Was ist Ihr Gift? Leicht zu kaufen, fast geschmacklos und in winzigen Dosen tödlich, galt Arsen einst als perfekte Mordwaffe

Hier berichtet Sandra Hempel

‚Haushaltsarsen‘ erforderte deutliche Anweisungen, was im Falle einer Vergiftung zu tun ist

Im Jahr 1851, führte die britische Regierung endlich eine gewisse Kontrolle über den Verkauf von Arsen ein, das aufgrund von Geschichten über ungeduldige Erben, die sich damit unliebsamer Verwandter entledigten, auch als „Erbenpulver“ bezeichnet wurde.
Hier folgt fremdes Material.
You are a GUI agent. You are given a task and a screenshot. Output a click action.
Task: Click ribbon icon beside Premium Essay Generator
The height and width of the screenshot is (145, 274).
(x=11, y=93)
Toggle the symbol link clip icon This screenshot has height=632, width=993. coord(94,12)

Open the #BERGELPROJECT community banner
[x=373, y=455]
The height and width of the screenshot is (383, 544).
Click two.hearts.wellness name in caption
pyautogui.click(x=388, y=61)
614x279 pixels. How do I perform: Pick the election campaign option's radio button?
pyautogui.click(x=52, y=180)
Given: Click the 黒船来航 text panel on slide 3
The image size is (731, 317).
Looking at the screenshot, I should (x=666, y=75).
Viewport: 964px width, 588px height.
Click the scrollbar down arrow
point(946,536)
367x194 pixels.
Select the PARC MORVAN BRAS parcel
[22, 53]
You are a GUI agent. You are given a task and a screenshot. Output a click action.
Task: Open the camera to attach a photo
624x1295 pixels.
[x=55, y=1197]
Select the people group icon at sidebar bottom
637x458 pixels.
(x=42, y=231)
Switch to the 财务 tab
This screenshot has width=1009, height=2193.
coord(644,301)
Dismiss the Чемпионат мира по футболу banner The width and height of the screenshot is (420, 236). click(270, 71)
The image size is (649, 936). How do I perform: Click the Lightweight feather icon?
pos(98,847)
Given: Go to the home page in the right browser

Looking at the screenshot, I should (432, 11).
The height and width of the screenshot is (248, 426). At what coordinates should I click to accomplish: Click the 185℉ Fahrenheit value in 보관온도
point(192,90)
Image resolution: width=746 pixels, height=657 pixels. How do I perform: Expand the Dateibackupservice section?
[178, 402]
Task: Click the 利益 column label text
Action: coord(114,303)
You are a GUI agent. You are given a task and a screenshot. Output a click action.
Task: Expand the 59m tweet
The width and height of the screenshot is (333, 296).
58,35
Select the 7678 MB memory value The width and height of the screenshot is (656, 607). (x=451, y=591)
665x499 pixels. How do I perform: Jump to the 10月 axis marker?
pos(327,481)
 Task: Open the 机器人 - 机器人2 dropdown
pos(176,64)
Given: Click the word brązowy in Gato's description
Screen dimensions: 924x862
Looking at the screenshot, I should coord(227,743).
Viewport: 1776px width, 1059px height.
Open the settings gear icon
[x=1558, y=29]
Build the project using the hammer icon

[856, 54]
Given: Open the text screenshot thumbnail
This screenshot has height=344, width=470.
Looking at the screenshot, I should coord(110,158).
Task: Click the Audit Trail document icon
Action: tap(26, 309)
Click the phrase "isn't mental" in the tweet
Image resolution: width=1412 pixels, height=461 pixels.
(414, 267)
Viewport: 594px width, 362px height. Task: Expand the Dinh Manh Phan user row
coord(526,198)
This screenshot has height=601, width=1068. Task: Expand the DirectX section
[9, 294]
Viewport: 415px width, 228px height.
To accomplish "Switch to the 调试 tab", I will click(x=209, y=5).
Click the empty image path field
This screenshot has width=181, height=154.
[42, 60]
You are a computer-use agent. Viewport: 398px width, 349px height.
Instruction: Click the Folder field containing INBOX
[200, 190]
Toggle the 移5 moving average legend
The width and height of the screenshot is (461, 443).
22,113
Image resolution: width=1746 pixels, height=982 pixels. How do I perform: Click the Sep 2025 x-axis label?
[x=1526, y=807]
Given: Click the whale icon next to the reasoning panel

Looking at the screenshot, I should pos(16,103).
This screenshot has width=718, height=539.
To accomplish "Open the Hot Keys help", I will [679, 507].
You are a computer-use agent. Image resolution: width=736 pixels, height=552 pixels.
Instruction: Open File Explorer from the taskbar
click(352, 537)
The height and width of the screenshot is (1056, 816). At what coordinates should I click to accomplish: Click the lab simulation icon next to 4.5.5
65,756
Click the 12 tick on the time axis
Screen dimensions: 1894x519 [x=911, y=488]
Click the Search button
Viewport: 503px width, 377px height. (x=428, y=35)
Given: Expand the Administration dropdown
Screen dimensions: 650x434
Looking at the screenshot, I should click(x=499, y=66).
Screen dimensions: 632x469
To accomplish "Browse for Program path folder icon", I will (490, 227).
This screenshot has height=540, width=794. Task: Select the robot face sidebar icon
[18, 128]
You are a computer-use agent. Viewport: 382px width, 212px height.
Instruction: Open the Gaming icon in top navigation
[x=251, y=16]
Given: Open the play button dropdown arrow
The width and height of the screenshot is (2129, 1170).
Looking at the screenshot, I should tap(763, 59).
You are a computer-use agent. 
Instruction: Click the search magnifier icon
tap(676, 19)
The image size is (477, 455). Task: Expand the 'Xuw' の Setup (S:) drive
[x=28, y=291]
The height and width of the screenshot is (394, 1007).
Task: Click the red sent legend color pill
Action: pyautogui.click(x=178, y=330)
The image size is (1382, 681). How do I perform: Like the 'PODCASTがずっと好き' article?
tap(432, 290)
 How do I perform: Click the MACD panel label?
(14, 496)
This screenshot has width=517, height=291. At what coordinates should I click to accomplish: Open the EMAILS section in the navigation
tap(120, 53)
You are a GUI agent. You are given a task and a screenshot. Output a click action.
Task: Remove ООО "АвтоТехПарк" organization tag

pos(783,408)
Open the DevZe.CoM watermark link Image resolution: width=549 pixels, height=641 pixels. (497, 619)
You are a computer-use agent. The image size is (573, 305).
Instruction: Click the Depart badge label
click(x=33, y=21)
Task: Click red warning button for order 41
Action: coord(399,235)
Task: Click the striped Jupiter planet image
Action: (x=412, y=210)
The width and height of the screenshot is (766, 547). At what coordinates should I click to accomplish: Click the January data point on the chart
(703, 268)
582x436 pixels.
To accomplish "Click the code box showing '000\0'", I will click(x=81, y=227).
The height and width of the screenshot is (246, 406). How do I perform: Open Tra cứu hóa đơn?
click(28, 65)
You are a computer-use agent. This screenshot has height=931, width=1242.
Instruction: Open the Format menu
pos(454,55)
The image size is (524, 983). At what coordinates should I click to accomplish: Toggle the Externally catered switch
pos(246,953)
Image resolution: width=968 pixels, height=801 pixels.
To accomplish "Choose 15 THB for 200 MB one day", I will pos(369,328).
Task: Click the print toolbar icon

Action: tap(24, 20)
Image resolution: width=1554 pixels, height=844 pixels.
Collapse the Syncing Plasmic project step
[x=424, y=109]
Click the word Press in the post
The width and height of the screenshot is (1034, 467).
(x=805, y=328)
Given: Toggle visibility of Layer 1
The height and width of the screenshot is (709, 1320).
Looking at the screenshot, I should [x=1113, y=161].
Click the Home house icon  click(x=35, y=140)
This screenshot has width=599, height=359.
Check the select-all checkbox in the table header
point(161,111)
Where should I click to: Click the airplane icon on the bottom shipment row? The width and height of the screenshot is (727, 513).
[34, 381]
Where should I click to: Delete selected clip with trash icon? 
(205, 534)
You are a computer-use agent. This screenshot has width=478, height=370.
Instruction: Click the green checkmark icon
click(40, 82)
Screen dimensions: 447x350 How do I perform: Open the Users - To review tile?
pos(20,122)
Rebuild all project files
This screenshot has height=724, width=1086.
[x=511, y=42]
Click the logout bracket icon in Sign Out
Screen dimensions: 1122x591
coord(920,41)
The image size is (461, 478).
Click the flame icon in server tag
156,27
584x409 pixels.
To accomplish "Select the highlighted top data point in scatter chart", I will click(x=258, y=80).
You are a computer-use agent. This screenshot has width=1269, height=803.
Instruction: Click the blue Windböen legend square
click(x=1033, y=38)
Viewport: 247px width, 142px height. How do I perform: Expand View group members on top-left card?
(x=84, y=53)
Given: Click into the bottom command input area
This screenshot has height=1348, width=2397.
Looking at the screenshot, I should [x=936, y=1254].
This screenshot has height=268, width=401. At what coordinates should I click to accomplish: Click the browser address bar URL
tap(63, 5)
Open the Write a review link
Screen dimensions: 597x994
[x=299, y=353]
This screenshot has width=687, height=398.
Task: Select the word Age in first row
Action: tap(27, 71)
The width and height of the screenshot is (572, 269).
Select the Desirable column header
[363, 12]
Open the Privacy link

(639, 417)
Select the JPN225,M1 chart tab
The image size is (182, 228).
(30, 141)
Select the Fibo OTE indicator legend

Dieser Schritt war längst überfällig.

Hinweis

Denn bis dahin konnte ein potenzieller Mörder für ein paar Pfennige und ohne Fragen zu stellen, über den Tresen des Drogisten genug Gift bekommen, um die halbe Nachbarschaft auszulöschen.

Abgesehen von den Morden gab es auch viele tragische Unfälle. Die Hausbesitzer führten einen ständigen Kampf gegen Ratten, Mäuse, Flöhe, Läuse, Kakerlaken und Bettwanzen, die ihre Häuser zu überschwemmen drohten, was dazu geführt hatte, dass überall im Lande Giftpakete in Küchen und Schuppen herumlagen.

Dann kam es zu den unvermeidlichen Irrtümern, als es den Ladenbesitzern erlaubt wurde, Speck, Butter und Käse auf der einen Seite ihrer Läden zu verkaufen und Gift auf der anderen Seite.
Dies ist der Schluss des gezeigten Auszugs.